### [STATED TASK]
Rewrite the part of the material that opens with the line containing "Screen dimensions: 460x292" and closes with the line containing "[x=175, y=117]", swapping "microphone" for "mic" and changing nothing else. Leave the pictures out of your answer.

### [SUPPLIED DATA]
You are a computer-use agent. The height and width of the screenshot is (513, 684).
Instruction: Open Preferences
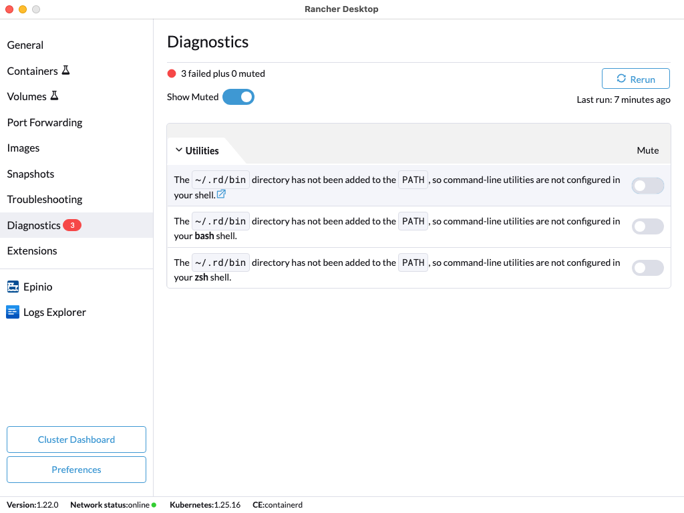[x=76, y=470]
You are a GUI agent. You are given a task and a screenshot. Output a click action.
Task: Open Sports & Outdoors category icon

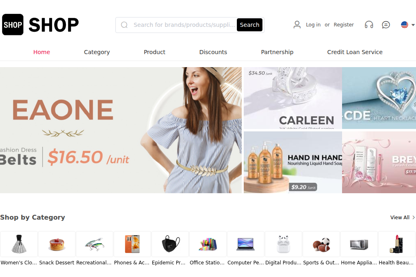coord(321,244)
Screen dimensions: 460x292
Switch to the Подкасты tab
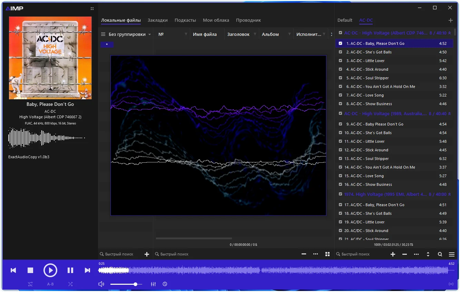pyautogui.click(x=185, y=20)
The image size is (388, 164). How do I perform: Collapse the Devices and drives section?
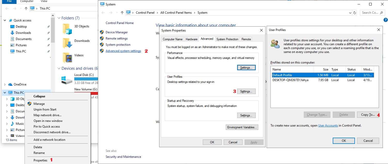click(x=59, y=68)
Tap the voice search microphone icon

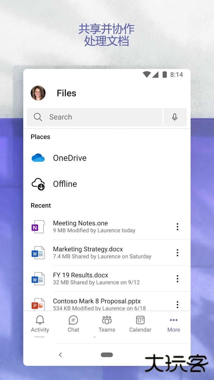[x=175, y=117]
---
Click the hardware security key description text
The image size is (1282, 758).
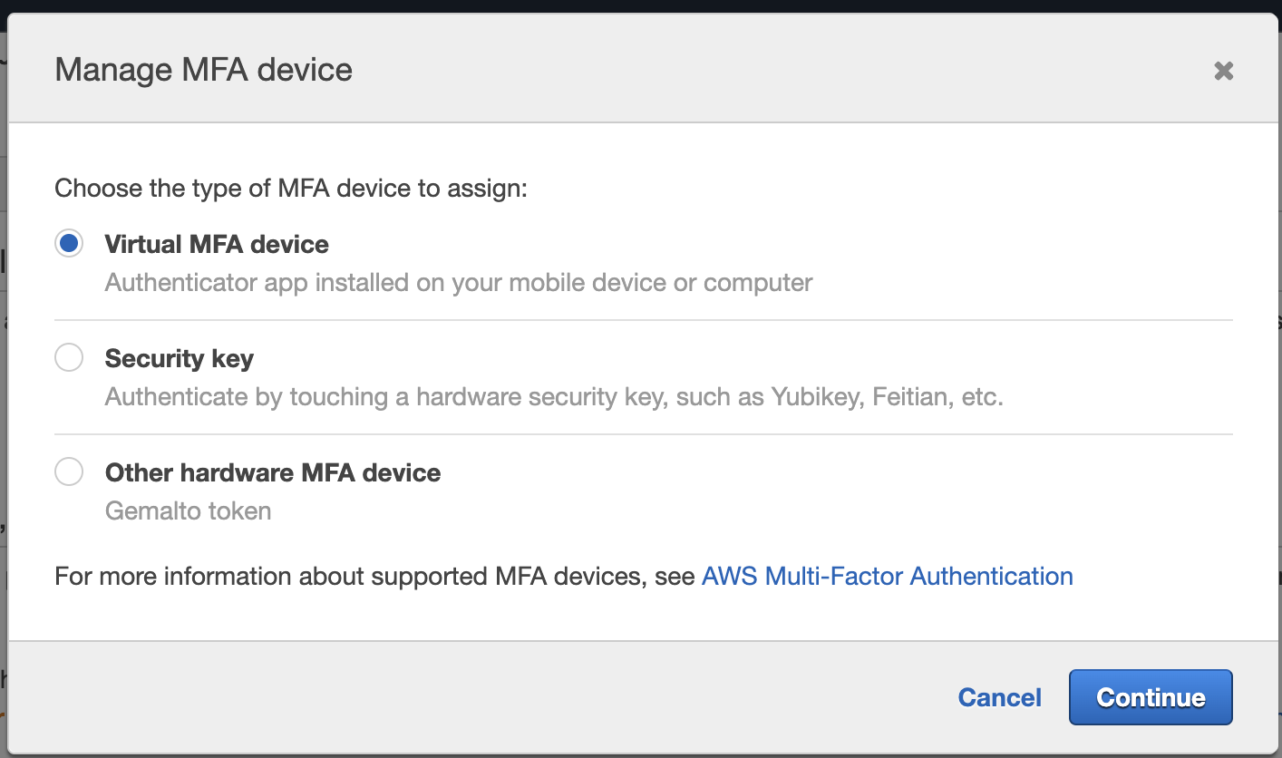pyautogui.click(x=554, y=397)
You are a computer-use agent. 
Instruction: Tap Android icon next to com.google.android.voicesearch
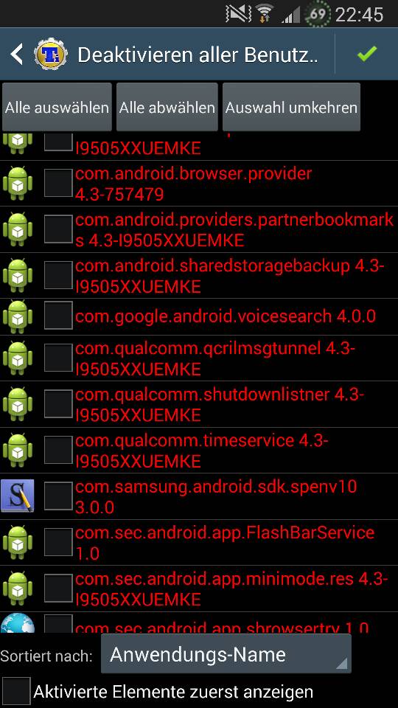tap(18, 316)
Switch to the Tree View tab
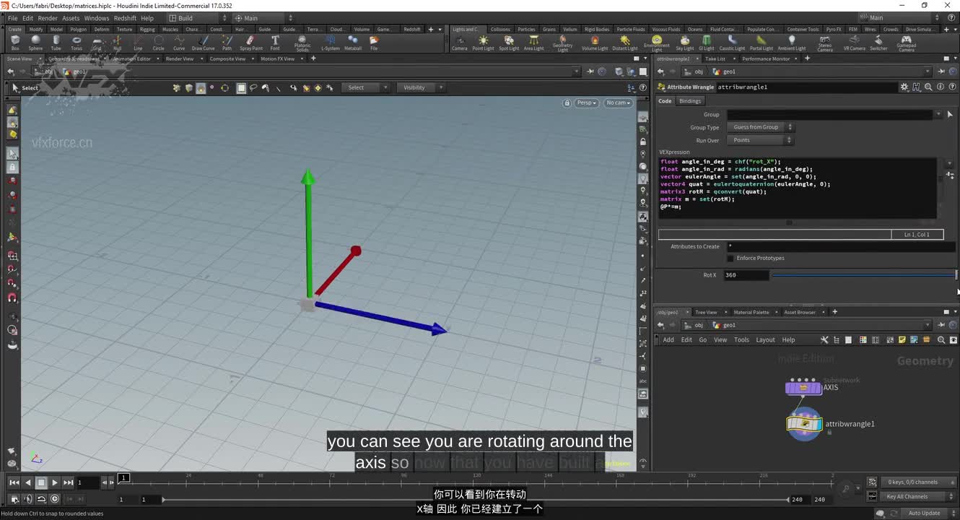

### [RESPONSE TO THIS EXERCISE]
Screen dimensions: 460x292
Switch to the Подкасты tab
pyautogui.click(x=185, y=20)
The image size is (388, 164). How do I perform: Collapse the Devices and drives section?
click(x=59, y=68)
Tap the voice search mic icon

[x=175, y=117]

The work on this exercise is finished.